Toby: It depends on what I'm doing. If it's like SQL parsing, I use TPC-H. If it's for the actual data, I don't have a go to data set. I just use whatever I have at work.
Dori: Pure production data. Love it. What's one lesson from outside tech that influences how you build?
Toby: If you have fun doing something, it's not work and you do better when things are fun.
CL: Okay, what's one hot take about data you're willing to defend on the podcast?
Toby:
The data world would be more advanced if people applied more software engineering practices to it.
CL: What's your favorite podcast or book that's not about data or tech?
Toby: My wife has a board game podcast called Board Game Blitz.
Dori: Ooh, wait, what's your favorite board game?
Toby: It depends on who I'm playing with.
Dori: Oh, I love it.
Toby: Right? Everybody is different and I like to play all types of games. So if I have a crowd that doesn't really play games, I like The Mind. It's very simple, it's easy to play. Anybody can learn it. If I'm playing with hardcore gamers, I'll play something like Rolling Stock. Very economic, very crunchy.

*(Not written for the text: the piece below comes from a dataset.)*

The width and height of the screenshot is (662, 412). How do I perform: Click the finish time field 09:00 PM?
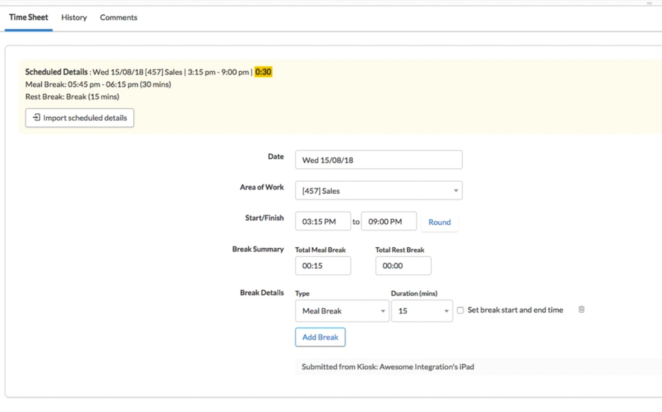pos(389,222)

Dori: Yeah. Have you played Acquire? I'm a massive board game nerd.
Toby: Oh, you are? Okay, yeah. I have played Acquire, but it's not part of my regular play.
Dori: Yeah, my current favorite right now is Dune Imperium.
Toby: Okay, I've heard about that, I haven't played it yet.
Dori: It's great. You definitely gotta have people that enjoy deeper board games because you're talking like a minimum 3- or 4-hour commitment.
Toby: My favorite game 10 years ago was a game called Twilight Imperium. And that would take all day?
Dori: Oh yeah. 12, 13 hours.
Toby: Yeah.
Dori: Typically my partner, for his birthday, that's the only way we can wrangle our friends that can do deeper games into it. It's a birthday celebration. We're starting at 9:30.
Toby: Exactly. Right. Yeah. I've had many birthday parties playing TI3 all day.
CL: Wow. Alright. Programming, like tabs or spaces?
Toby: Oh, spaces, of course.
CL: Great. Okay, so one final question. Where can listen find you and be helpful to you?
Toby: If you want to find me, I'm on the Tobiko Data Slack. It's tobiko-data.com/slack. I also have an Instagram, but that's mostly like Jiu jitsu and bread. So I don't know if you want to follow me there. Haha.
CL: Wow, this was super fun. Toby, thank you so much for being on the podcast.
Toby: All right, thanks for having me.